A Gaza non ci siamo andati, perché il governo egiziano non lo ha permesso. Non lo ha permesso perché, è stato detto dal ministero degli Esteri a una delegazione del comitato organizzatore, nella lista delle associazioni promotrici ve n'erano di inaffidabili, sospettate di intenzioni ed eventualmente di atti anti-egiziani. Un'altra ragione non detta ma presumibile sta nell'ipotesi di probabili contestazioni, al valico e dentro Gaza, del “muro” sotterraneo – paratie metalliche – in fase di installazione e destinato a chiudere i tunnel. Altre ipotesi, il timore di una strumentalizzazione della marcia a proprio favore da parte di Hamas, con cui l'Egitto interloquisce in termini di mediatore internazionalmente riconosciuto rispetto a Fatah; l'interferenza casuale e a distanza del braccio di ferro in atto in quei giorni tra il governo e George Galloway per l'ingresso in Gaza del convoglio di aiuti guidato da quest'ultimo.

Oltre 1300 pacifisti si sono così trovati a dover organizzare una permanenza al Cairo che fosse politicamente significativa. Presi non del tutto alla sprovvista, in verità, perché della difficoltà di arrivare a Gaza si sapeva: si sapeva per esperienza, perché mai l'ingresso a Gaza è stato qualcosa di scontato e nemmeno di semplice; e lo si sapeva in termini più precisi, verosimilmente intransigenti, in questo caso specifico; sempre più intransigenti con l'avvicinarsi della data stabilita, il 31-12, data augurale scelta in coincidenza con l'anniversario dell'operazione “Piombo fuso” scatenata un anno fa lungo questo stesso periodo, a cavallo tra 2008 e 2009. Fino alla comunicazione, pochissimi giorni prima della partenza, che il governo avrebbe impedito non solo l'attraversamento del valico, ma anche la partenza dal Cairo. E così sarebbe stato: pullman riservati, unità in viaggio a piccoli gruppi su taxi o pullman di linea, tutti sarebbero stati senza eccezione intercettati e respinti al Cairo già a poca distanza dalla capitale

Ci siamo domandati a posteriori, effettivamente, come fosse stato possibile immaginare un consenso all'accesso contemporaneo di oltre mille persone nell'area dove più precari e fragili sono gli equilibri politici sulla lama di rasoio tra pace e guerra.

= Dati forniti =

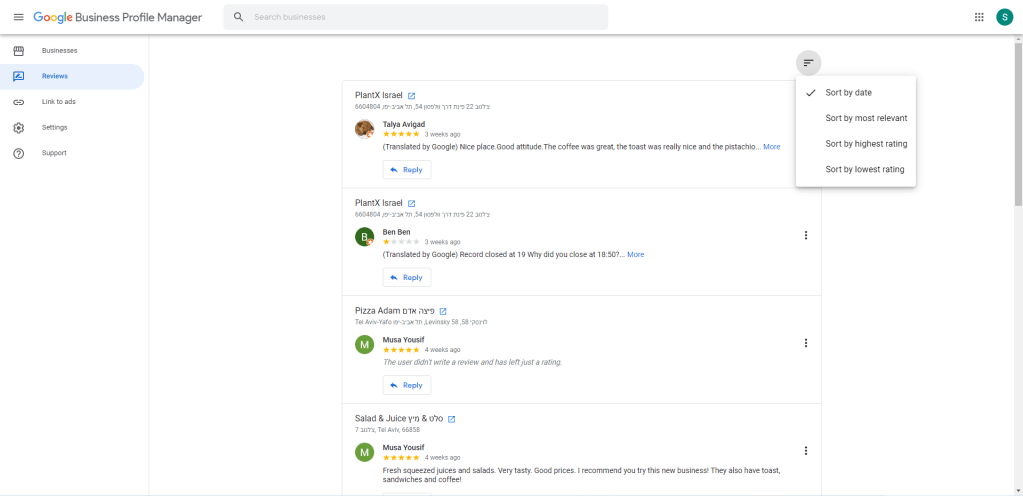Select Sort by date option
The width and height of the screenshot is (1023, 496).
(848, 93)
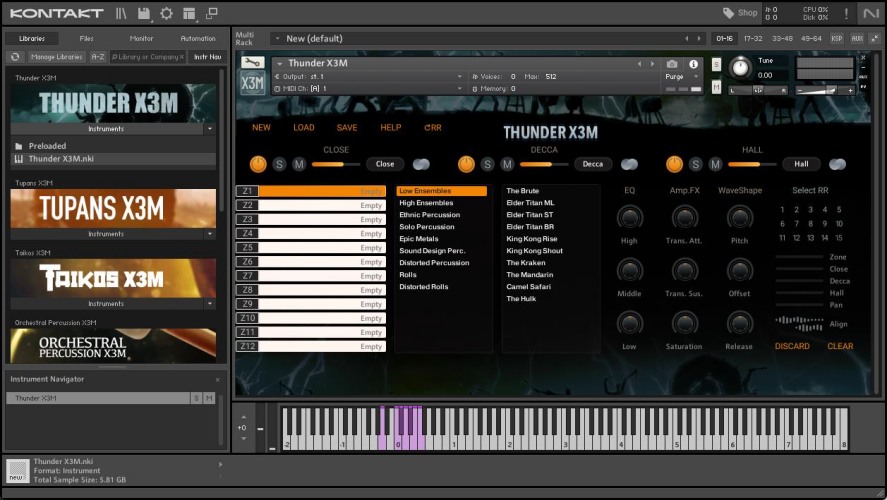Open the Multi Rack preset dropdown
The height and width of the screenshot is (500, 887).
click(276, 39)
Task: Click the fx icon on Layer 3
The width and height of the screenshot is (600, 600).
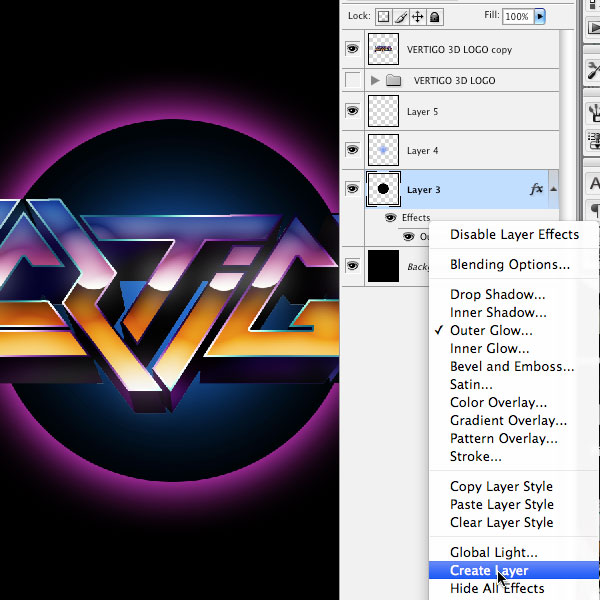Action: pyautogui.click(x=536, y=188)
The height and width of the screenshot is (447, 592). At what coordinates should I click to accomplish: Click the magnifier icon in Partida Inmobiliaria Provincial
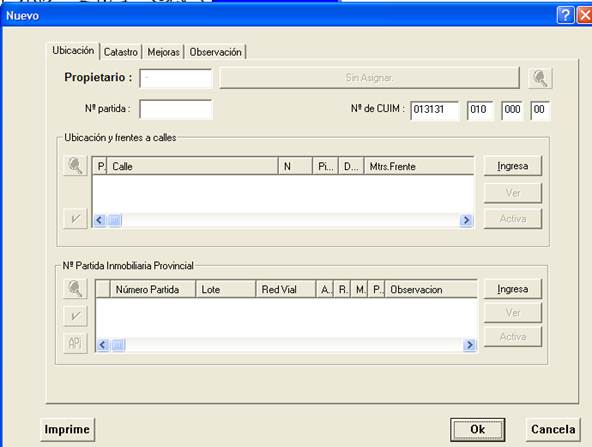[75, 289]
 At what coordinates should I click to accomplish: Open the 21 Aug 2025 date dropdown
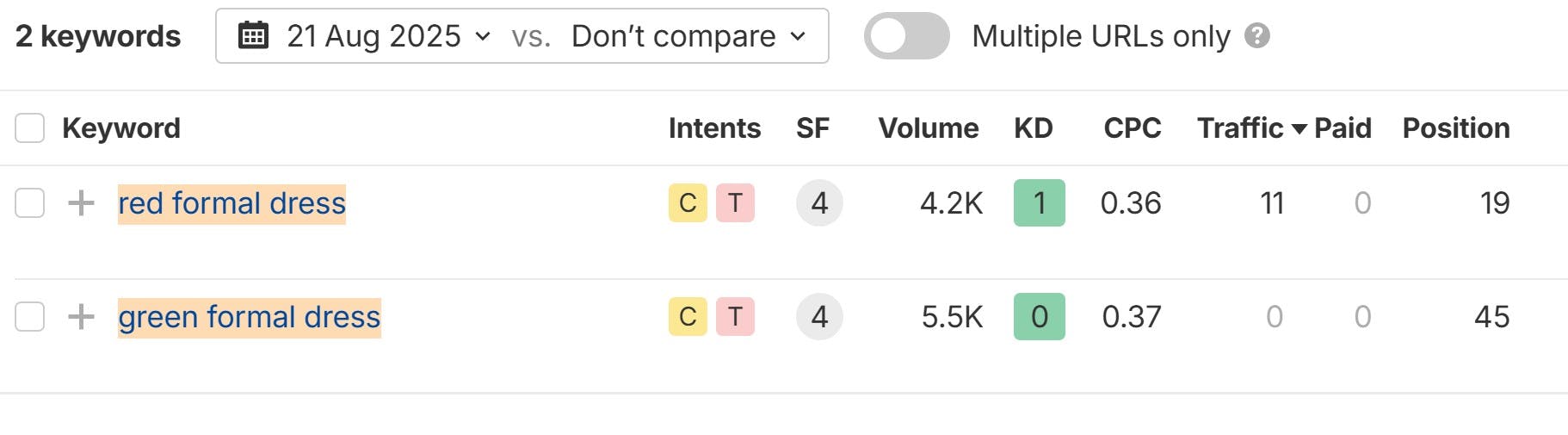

= Attività da svolgere =
(a) Riporta fedelmente il passo del testo sulla marcia per Gaza che va da "Ci siamo domandati" fino a "pace e guerra.", quest'ultimo incluso.
(b) Elenca tutti i mezzi di trasporto nominati nel testo sulla marcia per Gaza.
(c) Riprendi il testo sulla marcia per Gaza e continualo dopo la sua ultima frase.
Per svolgere l'esercizio i dati non servono.

= Soluzioni dell'esercizio =
(a)
Ci siamo domandati a posteriori, effettivamente, come fosse stato possibile immaginare un consenso all'accesso contemporaneo di oltre mille persone nell'area dove più precari e fragili sono gli equilibri politici sulla lama di rasoio tra pace e guerra.

(b) pullman riservati, taxi, pullman di linea

(c)
A quel punto l'obiettivo comunemente dichiarato da tutti i gruppi presenti – logisticamente distribuiti in punti diversi del Cairo – è stato subito quello di non interrompere le pressioni perché la partenza e l'ingresso a Gaza venissero permessi ma contemporaneamente organizzare, in caso di persistenza del diniego, la marcia alternativa: sempre il 31, ma al Cairo.

Noi italiani eravamo organizzati in due gruppi, uno con riferimento a Forum Palestina, l'altro ad Action for Peace (Assopace, Un ponte per, Fiom, Time for peace Genova, Rete Artisti contro le guerre e molti altri a titolo individuale). Il gruppo Action for Peace si è riunito il pomeriggio stesso dell'arrivo (lunedì 28), in un albergo presso l'aereoporto. Una riunione che doveva essere di conoscenza reciproca e di preparazione al viaggio notturno verso Rafah, alle trattative per il passaggio, alle incognite successive. La conoscenza è stata fatta, ma le informazioni che abbiamo ricevuto da Luisa Morgantini, venuta ad accoglierci, hanno riguardato invece lo stato attuale delle mobilitazioni al Cairo e la traccia approntata per le manifestazioni dei giorni successivi. La pressione politica per ottenere l'autorizzazione al viaggio non sarebbe stata interrotta, nel frattempo erano state previste – a suo rinforzo – le occupazioni delle rispettive ambasciate da parte dei gruppi nazionali, mentre uno sciopero della fame era già in atto da parte di un gruppo raccolto, presso la sede dell'ONU, intorno a Hedy Epstein, una donna ebrea americana di 85 anni, sfuggita adolescente, attraverso l'espatrio clandestino, alla sorte che avrebbe colpito i suoi genitori: la cattura, la deportazione e la morte nei lager tedeschi. Il gruppo in sciopero era peraltro costretto dalla polizia a frequenti spostamenti di sede. Quella stessa polizia che si stava manifestando allertata e oppositiva anche, per esempio, nell'avere fisicamente impedito il giorno prima, allontanando i pacifisti, la deposizione sul Nilo di tante candele galleggianti quante le vittime di “Piombo fuso” un anno fa.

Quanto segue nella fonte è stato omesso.